Xune Posted November 11, 2017 Report Share Posted November 11, 2017 7 godzin temu, Miro napisał: brak wszytej metki ze składem (!!!) Sprawdziłeś dobrze wszystkie kieszenie wewnętrzne? U mnie jest wszyta w środku lewej, wyższej kieszeni wewnątrz. Odrobinkę głębiej, nie wystaje od razu, ale da się przeczytać bez problemów. 1 Quote Link to comment Share on other sites More sharing options...

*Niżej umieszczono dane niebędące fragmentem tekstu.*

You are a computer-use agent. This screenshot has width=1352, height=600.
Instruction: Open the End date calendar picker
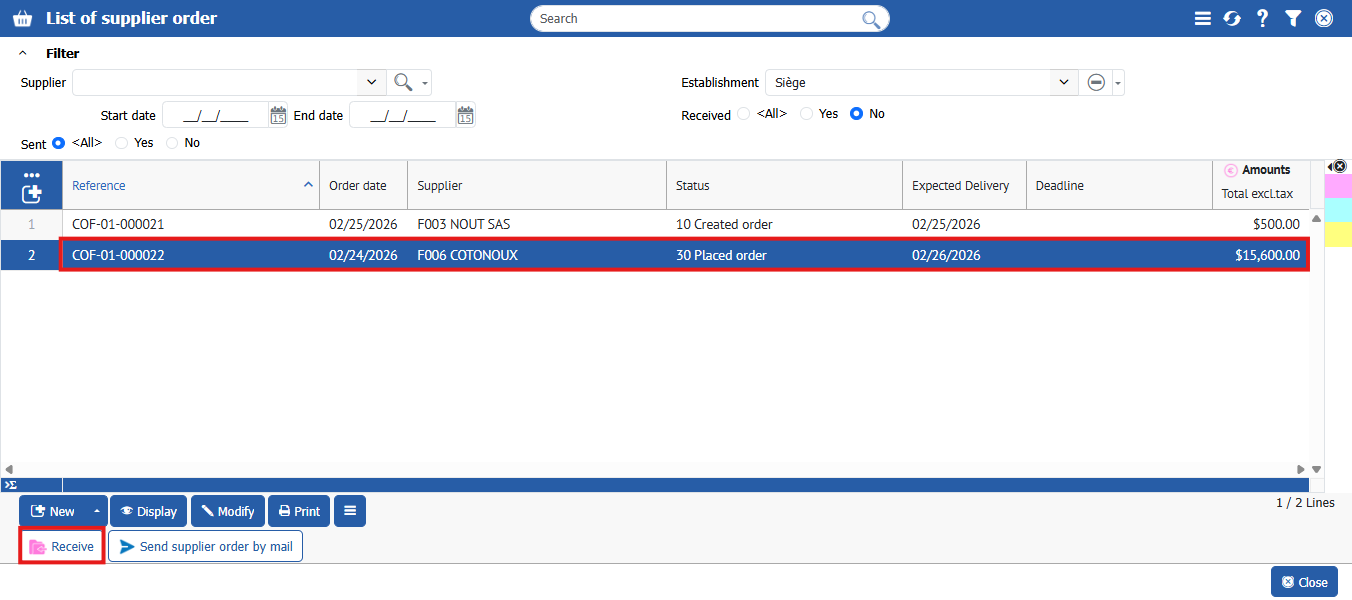[465, 115]
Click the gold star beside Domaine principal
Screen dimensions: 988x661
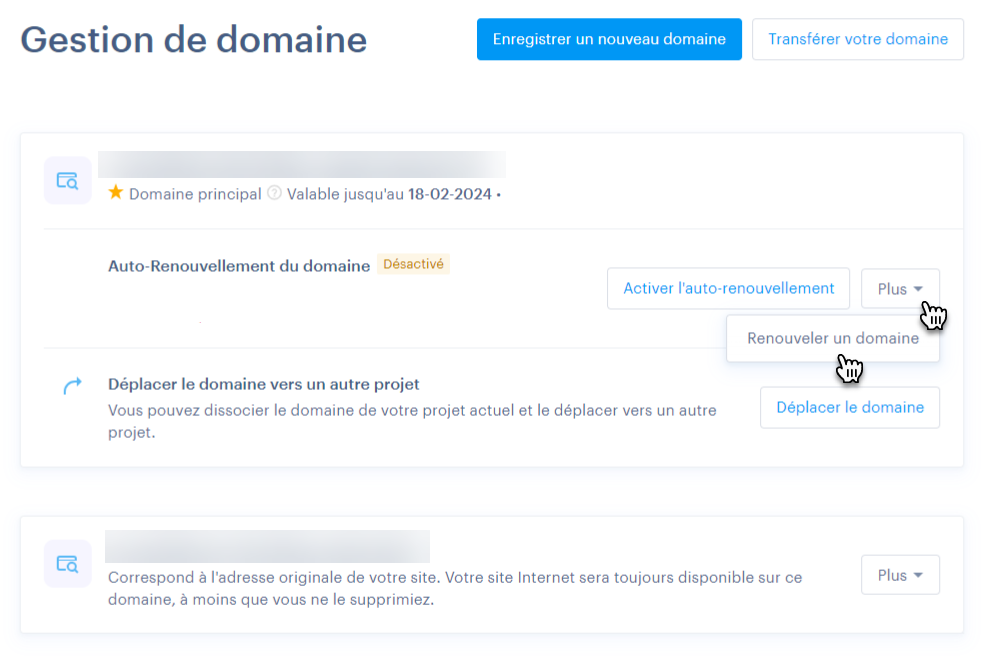(116, 193)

Miro Posted November 11, 2017 Author Report Share Posted November 11, 2017 @Xune - rzeczywiście jest w tej kieszeni Tak to jest, jak się pisze w środku nocy Poprawione. Naniosłem też kilka innych poprawek. Quote Link to comment Share on other sites More sharing options...
Solecalupo Posted November 11, 2017 Report Share Posted November 11, 2017 Potwierdzam to co napisał @Miro. Płaszcz bardzo fajny ale rzeczywiście mocno taliowany i dopasowany. Generalnie rozmiar 50 (garnitury, marynarki, spodnie) od Zaczkiewicza leży na mnie bardzo dobrze za to Ulster 50 jest za wąski w talii (różnica nawet wg tabeli rozmiarów jest spora 113 klatka 98 w talii). Z kolei 52 byłby już raczej za szeroki w barkach i klatce. No chyba, że faktycznie powinno się te płaszcze nosić luźniejsze to wtedy powinienem wziąć 52 i będzie dobrze hmmm? I niestety na moje długie ręce ma nieco przykrótkie rękawy. Natomiast wydaje się że da się go skorygować bez problemu (poszerzenie w talii jest tutaj dość proste dzięki zaszewkom na plecach a rękawy też podobno 1-2 cm można wydłużyć). Co do rękawówki to nie wiem czy to na pewno poliester. Wydaje mi się że nie ale trudno mi ocenić. Może producent podpowie Ja mam za to kolor zielony ... bardzo ciekawa zieleń. Zmienia się w zależności od światła. Czasem wpada nawet w odcienie żółtego czasem w zgaszoną zieleń zresztą widać to na zdjęciach na stronie. Drewniany wieszak mnie zaskoczył bo jeszcze mi się nie zdarzyło dostać ubrań na porządnym wieszaku i dla mojego rozmiaru płaszcz leży na nim idealnie. Żeby nie było tak idealnie ... to sporo nitek w moim egzemplarzu odstaje ale mimo to odszyty jest bardzo ładnie. Wagowo ... minimalnie cięży od mojego płaszcza z Próchnika (bordowy z kolekcji VaBanque) ale jak się ubierze to mam wrażenie lekkości i cienkości. 2 Quote Link to comment Share on other sites More sharing options...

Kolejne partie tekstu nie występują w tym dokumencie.